Pixel coordinate grounding data
-*-

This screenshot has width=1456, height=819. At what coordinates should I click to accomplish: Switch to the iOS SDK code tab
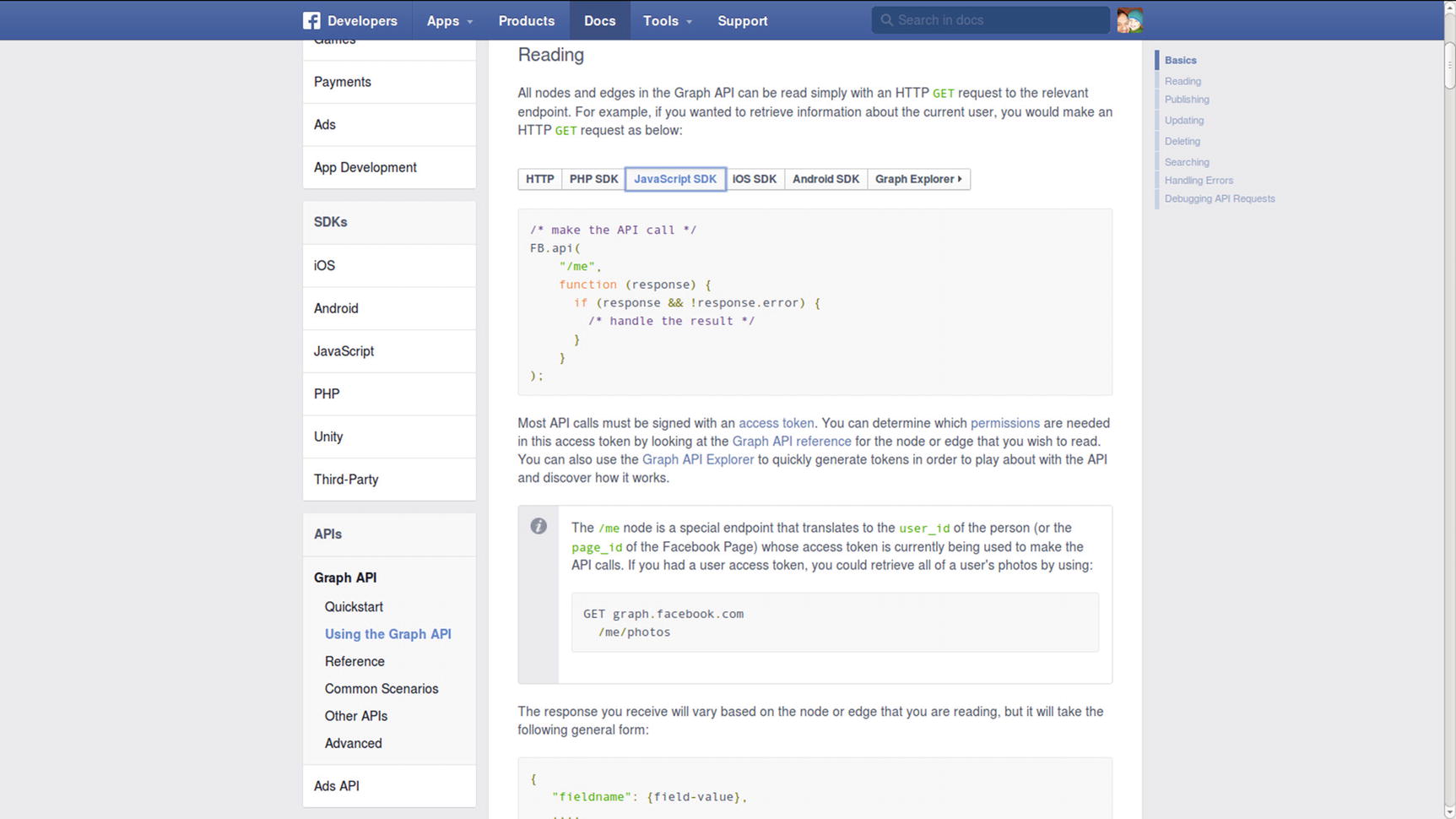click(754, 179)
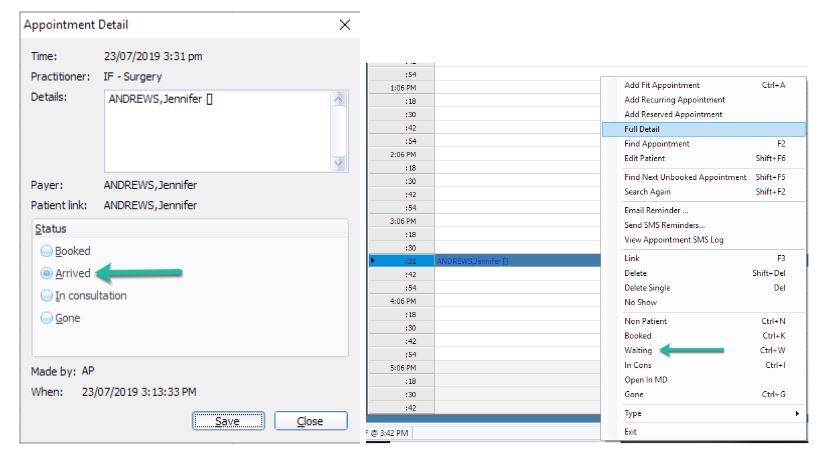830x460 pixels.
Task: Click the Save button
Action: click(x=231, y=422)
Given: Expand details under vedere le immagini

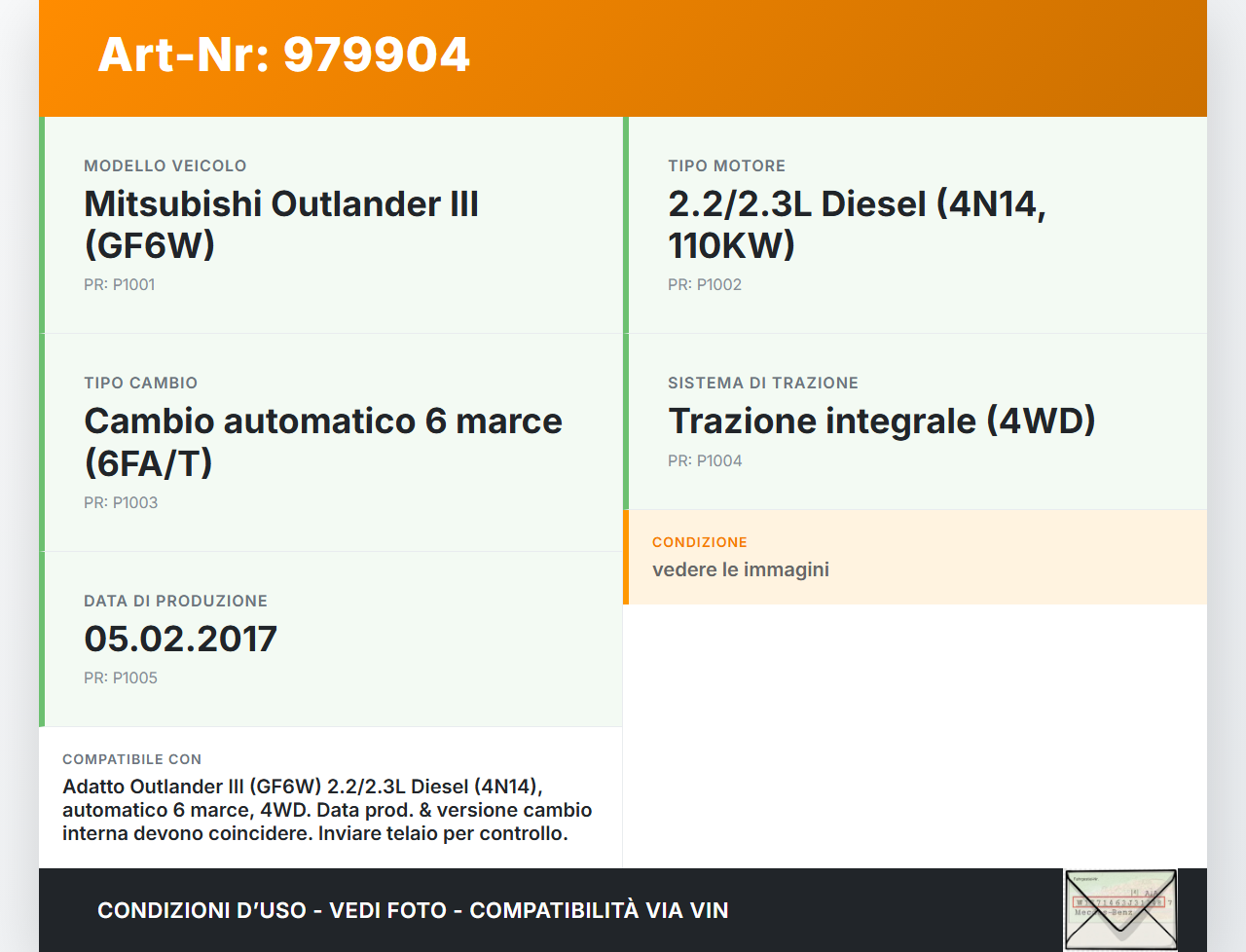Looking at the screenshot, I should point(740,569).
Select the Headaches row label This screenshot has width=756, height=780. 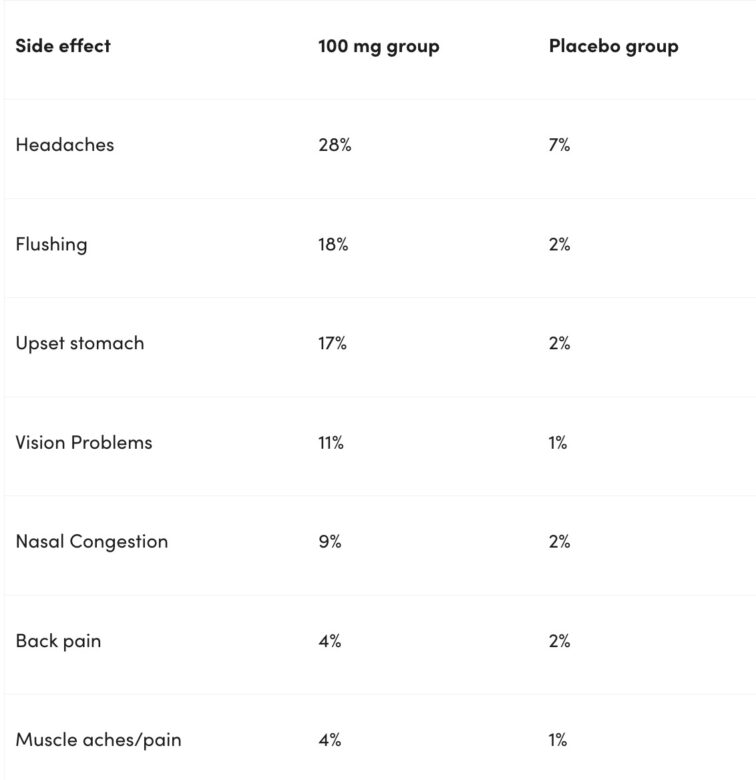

-*-

• [PROMPT]: Transcribe the data word for word, with no images.

• [TASK OUTPUT]:
This screenshot has width=1456, height=819. At what coordinates should I click to accomplish: Switch to the iOS SDK code tab
click(754, 179)
830x460 pixels.
Task: Click the Save button
Action: click(x=231, y=422)
Given: Expand details under vedere le immagini

Looking at the screenshot, I should point(740,569).
Select the Headaches row label This screenshot has width=756, height=780. 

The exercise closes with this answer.